───── PASSAGE TO READ
Now if you're into loud pyrotechnics that will blow up your rest bag and send showers of beads up, blowing your neighbor's targets off his bench and sending a flame out the muzzle even St Michael would be jealous of--have I got a full-power 44mag load powered by lil'gun for you. lol
 
My next attempt at a practice dummy round--improvement over the first.



I think I have the reforming down part pretty good--I've found I have to run the expander down pretty far into the case and also use a fair amount of pressure on the crimp to really get uniform neck results. There is still a bit of unevenness in the shoulder itself--but I'm hoping the use of virgin annealed brass will eliminate this (these practice loads are simply using once-fired 10 mm loads). I don't know how much of this might be due to compression of the brass into the shoulder area--and thus might be causing neck and shoulder thickness consistency issues.
 
Last edited:
Stagpanther,

Lee makes their Factory Crimp Die (FCD) in two flavors, rifle and bottleneck pistol, and they make their Carbide Factory Crimp Die (CFCD) for straight wall pistol. Only the latter controls the outside diameter of finished round. The design can only work with straight or nearly straight wall cases.

The two collet type FCD's differ in how the collet closes. The rifle type was the original, but they can't be made short enough for bottle neck pistol cartridges. They have designed their Short Bottle Neck Collet Style Factory Crimp Die using an inverted closing design to get past the lower length limit of the original FCD.
──────────
───── DATASET RECORDS
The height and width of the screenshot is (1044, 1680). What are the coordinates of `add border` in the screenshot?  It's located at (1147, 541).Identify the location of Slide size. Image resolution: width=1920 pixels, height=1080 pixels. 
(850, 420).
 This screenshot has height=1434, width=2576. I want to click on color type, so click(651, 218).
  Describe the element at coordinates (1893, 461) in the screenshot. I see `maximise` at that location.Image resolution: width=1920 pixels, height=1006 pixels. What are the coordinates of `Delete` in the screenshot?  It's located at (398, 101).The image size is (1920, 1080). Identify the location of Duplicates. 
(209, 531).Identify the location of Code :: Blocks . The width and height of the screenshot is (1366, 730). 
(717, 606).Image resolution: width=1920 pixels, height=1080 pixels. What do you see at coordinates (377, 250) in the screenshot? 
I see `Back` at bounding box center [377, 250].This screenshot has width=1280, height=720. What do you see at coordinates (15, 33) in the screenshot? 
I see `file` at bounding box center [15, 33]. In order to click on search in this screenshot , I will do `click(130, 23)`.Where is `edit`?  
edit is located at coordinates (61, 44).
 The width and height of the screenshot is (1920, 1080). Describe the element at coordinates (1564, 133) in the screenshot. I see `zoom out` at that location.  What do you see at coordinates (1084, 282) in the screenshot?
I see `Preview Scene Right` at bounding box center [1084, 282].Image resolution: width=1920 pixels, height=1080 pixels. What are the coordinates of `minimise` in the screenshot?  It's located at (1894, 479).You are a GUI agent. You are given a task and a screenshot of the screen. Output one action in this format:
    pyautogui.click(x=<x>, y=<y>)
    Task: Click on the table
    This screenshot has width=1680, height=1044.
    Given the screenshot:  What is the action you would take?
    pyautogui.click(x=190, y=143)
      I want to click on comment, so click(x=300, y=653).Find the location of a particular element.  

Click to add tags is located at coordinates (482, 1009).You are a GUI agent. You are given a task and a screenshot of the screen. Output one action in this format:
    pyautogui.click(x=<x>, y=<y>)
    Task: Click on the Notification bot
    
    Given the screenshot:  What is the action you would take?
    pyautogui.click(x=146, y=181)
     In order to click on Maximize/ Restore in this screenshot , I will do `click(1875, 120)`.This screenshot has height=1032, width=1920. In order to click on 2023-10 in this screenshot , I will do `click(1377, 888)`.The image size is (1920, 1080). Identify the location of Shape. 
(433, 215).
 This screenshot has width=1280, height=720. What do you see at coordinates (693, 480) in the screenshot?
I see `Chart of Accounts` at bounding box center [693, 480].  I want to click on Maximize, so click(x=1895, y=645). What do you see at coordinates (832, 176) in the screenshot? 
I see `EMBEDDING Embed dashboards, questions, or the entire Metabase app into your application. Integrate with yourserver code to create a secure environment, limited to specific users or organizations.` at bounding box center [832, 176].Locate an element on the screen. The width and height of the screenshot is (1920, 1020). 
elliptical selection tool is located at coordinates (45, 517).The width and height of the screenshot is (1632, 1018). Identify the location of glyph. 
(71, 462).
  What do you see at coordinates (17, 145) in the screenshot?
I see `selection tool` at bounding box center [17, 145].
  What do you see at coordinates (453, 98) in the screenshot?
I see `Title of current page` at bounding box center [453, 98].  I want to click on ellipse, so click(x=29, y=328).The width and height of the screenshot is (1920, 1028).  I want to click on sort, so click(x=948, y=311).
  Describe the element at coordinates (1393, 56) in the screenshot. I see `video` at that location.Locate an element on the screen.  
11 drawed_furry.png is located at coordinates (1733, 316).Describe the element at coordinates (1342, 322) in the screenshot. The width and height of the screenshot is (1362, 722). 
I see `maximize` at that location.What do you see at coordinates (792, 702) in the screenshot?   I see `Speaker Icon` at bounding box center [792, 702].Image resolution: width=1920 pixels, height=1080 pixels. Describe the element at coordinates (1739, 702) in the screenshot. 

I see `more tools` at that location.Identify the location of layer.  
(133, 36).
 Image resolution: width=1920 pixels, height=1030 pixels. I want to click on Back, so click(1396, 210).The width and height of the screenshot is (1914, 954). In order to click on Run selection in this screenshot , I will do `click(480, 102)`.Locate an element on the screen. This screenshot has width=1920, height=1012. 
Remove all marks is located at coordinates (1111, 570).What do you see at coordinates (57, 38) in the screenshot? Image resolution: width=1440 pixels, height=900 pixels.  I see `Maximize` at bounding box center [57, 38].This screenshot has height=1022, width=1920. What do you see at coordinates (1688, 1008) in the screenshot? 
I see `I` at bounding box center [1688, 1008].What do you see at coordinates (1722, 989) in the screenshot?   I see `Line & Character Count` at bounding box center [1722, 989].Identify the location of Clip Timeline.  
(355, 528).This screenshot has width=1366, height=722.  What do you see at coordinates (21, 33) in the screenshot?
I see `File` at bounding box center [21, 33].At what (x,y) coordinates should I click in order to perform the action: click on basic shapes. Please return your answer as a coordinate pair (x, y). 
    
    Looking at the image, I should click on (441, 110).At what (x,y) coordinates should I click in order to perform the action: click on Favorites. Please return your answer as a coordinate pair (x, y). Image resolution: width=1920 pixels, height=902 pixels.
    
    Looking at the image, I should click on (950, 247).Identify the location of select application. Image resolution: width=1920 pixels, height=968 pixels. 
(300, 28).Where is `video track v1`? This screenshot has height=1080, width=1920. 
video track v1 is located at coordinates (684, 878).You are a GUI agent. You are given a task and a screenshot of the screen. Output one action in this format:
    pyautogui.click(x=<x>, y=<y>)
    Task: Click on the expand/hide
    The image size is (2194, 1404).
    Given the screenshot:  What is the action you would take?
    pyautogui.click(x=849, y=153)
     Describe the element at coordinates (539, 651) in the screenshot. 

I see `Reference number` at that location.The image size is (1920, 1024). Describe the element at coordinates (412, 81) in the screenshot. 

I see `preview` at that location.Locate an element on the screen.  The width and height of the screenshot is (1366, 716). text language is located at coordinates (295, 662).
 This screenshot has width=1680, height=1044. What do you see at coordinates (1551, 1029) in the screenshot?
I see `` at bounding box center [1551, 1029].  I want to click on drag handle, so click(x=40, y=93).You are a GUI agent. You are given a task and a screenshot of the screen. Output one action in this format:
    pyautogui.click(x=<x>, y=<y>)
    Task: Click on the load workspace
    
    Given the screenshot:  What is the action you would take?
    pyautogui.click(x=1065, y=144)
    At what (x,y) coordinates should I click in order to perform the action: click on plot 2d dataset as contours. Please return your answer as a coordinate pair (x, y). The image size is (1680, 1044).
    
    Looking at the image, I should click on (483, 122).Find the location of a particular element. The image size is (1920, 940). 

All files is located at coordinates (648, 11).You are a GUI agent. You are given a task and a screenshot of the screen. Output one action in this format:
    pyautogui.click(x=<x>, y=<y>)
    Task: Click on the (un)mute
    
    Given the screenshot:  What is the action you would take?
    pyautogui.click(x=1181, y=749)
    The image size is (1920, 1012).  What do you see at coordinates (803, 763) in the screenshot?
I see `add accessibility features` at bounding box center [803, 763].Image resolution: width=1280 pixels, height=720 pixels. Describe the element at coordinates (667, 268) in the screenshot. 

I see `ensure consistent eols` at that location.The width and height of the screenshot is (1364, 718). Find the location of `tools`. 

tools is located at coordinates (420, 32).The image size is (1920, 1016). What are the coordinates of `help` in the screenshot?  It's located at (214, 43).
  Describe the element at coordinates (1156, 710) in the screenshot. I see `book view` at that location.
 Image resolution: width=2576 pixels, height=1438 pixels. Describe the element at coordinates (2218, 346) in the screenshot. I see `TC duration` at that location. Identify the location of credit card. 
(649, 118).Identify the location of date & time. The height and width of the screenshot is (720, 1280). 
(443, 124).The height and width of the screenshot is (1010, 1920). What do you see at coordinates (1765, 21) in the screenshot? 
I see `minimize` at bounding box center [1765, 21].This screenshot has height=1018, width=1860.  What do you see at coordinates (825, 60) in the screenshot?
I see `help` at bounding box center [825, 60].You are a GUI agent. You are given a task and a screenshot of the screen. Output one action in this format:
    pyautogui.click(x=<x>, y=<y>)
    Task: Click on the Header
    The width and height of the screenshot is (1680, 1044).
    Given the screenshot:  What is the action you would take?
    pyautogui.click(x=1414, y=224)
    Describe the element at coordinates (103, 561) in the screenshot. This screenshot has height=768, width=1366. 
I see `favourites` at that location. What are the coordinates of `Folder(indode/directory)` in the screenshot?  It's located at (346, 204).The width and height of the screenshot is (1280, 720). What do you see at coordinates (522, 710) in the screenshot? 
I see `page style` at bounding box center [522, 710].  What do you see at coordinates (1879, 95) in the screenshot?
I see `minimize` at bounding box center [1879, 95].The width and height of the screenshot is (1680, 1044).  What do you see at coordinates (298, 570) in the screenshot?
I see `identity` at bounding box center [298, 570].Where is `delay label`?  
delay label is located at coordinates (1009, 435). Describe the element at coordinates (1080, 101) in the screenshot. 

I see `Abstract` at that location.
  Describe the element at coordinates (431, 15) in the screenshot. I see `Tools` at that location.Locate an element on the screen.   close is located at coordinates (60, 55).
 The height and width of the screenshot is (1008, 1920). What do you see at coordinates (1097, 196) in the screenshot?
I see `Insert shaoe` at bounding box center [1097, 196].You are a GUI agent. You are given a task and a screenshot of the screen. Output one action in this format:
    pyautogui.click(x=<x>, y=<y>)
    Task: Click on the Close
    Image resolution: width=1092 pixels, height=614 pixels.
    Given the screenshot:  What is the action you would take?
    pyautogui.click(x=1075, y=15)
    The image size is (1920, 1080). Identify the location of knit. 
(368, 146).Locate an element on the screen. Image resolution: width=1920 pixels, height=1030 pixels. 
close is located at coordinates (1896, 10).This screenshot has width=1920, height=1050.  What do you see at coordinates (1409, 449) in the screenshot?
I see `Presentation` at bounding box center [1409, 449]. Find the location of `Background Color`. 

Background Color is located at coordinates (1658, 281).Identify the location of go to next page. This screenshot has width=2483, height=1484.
──────────
__EXERCISE__
Continue the reloading forum thread about Lee crimp dies from the point where it stops above.

__WRITTEN RESPONSE__
With only a couple of thousandths difference between the diameters of 9 mm and .357", using the Sig version of that crimp die with the 9×25 works. However, the 9×25 is about an eighth of an inch longer than the 357 SIG, so I expect you will land the crimp that much lower on the neck. You could put a 1/8" thick washer over each case during crimping to move that crimp nearer to the mouth. That may improve accuracy by avoiding indenting the bullet too near the base. The bullet's base is the most critical part for accuracy. You could also extend the collet closing extension (the part the shell holder touches) by engaging the washer to it. If you know someone with a lathe, they can make that part over for you with the extra length pretty easily. I'm sure Lee will do it for you for a fee.
 
Stagpanther,

Lee makes their Factory Crimp Die (FCD) in two flavors, rifle and bottleneck pistol, and they make their Carbide Factory Crimp Die (CFCD) for straight wall pistol. Only the latter controls the outside diameter of finished round. The design can only work with straight or nearly straight wall cases.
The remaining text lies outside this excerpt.